■ PROBLEM STATEMENT
In the records below, the lines from the one with "You are a GUI" through the last are to be printed exactly, and nothing else.

[Stored data entries]
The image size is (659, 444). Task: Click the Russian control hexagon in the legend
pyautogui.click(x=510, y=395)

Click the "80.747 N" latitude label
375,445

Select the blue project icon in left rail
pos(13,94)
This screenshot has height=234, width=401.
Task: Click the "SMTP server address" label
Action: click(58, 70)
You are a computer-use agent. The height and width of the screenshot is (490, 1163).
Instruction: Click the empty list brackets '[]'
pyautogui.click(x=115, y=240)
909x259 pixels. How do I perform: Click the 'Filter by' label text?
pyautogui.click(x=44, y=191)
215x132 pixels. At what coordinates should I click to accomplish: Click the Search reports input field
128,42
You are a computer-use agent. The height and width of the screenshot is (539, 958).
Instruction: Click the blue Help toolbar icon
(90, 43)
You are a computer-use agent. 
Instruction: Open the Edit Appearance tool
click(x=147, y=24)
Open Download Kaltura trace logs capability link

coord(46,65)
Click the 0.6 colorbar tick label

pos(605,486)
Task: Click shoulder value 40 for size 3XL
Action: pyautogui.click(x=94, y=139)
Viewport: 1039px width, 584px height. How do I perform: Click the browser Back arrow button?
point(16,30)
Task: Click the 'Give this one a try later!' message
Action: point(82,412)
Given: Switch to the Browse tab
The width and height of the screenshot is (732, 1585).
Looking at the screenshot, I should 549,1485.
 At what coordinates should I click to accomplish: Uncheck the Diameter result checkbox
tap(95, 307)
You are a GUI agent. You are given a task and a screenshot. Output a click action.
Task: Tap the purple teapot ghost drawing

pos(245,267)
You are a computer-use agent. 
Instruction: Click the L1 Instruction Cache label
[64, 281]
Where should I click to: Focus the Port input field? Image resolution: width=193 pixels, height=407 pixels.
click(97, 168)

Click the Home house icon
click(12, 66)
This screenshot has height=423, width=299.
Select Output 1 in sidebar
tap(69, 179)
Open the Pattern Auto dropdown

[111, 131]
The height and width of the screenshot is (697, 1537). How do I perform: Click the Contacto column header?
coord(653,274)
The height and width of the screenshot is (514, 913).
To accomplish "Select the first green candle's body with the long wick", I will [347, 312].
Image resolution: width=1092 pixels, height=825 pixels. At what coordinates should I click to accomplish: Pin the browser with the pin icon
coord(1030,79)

■ SOLUTION TO THE EXERCISE
You are a GUI agent. You are given a task and a screenshot. Output a click action.
Task: Tap the purple teapot ghost drawing

pos(245,267)
You are a computer-use agent. 
Instruction: Click the L1 Instruction Cache label
[64, 281]
Where should I click to: Focus the Port input field? Image resolution: width=193 pixels, height=407 pixels.
click(97, 168)

Click the Home house icon
click(12, 66)
This screenshot has height=423, width=299.
Select Output 1 in sidebar
tap(69, 179)
Open the Pattern Auto dropdown

[111, 131]
The height and width of the screenshot is (697, 1537). How do I perform: Click the Contacto column header?
coord(653,274)
The height and width of the screenshot is (514, 913).
To accomplish "Select the first green candle's body with the long wick", I will [347, 312].
Image resolution: width=1092 pixels, height=825 pixels. At what coordinates should I click to accomplish: Pin the browser with the pin icon
coord(1030,79)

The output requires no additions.